Write out every one of the entries below again, word for word.

— Start Listed entries —

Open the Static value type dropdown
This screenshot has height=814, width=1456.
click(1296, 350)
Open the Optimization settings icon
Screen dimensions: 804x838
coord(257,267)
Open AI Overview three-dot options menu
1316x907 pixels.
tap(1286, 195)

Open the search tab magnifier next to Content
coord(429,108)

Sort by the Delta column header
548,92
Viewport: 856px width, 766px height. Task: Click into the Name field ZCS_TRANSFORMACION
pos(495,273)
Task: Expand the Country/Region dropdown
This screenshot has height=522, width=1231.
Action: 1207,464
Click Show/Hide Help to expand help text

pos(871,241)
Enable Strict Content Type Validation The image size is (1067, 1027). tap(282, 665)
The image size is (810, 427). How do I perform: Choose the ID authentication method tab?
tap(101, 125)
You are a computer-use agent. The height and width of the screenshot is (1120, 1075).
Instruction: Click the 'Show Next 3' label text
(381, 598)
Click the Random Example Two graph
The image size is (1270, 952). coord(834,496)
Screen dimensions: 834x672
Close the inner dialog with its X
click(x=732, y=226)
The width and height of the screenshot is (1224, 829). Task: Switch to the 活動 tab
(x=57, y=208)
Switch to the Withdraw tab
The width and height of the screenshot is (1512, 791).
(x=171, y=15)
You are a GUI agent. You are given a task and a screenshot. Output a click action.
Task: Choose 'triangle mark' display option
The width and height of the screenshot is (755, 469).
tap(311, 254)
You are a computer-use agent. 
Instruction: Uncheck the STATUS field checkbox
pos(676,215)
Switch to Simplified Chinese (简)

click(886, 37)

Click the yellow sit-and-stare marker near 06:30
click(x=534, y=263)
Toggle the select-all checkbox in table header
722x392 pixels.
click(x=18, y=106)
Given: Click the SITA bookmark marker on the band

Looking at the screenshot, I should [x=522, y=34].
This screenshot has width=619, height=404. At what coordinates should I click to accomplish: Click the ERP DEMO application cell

— End Listed entries —

* [The reply]
Open the Static value type dropdown
This screenshot has height=814, width=1456.
click(1296, 350)
Open the Optimization settings icon
Screen dimensions: 804x838
coord(257,267)
Open AI Overview three-dot options menu
1316x907 pixels.
tap(1286, 195)

Open the search tab magnifier next to Content
coord(429,108)

Sort by the Delta column header
548,92
Viewport: 856px width, 766px height. Task: Click into the Name field ZCS_TRANSFORMACION
pos(495,273)
Task: Expand the Country/Region dropdown
This screenshot has height=522, width=1231.
Action: 1207,464
Click Show/Hide Help to expand help text

pos(871,241)
Enable Strict Content Type Validation The image size is (1067, 1027). tap(282, 665)
The image size is (810, 427). How do I perform: Choose the ID authentication method tab?
tap(101, 125)
You are a computer-use agent. The height and width of the screenshot is (1120, 1075).
Instruction: Click the 'Show Next 3' label text
(381, 598)
Click the Random Example Two graph
The image size is (1270, 952). coord(834,496)
Screen dimensions: 834x672
Close the inner dialog with its X
click(x=732, y=226)
The width and height of the screenshot is (1224, 829). Task: Switch to the 活動 tab
(x=57, y=208)
Switch to the Withdraw tab
The width and height of the screenshot is (1512, 791).
(x=171, y=15)
You are a GUI agent. You are given a task and a screenshot. Output a click action.
Task: Choose 'triangle mark' display option
The width and height of the screenshot is (755, 469).
tap(311, 254)
You are a computer-use agent. 
Instruction: Uncheck the STATUS field checkbox
pos(676,215)
Switch to Simplified Chinese (简)

click(886, 37)

Click the yellow sit-and-stare marker near 06:30
click(x=534, y=263)
Toggle the select-all checkbox in table header
722x392 pixels.
click(x=18, y=106)
Given: Click the SITA bookmark marker on the band

Looking at the screenshot, I should [x=522, y=34].
This screenshot has width=619, height=404. At what coordinates should I click to accomplish: Click the ERP DEMO application cell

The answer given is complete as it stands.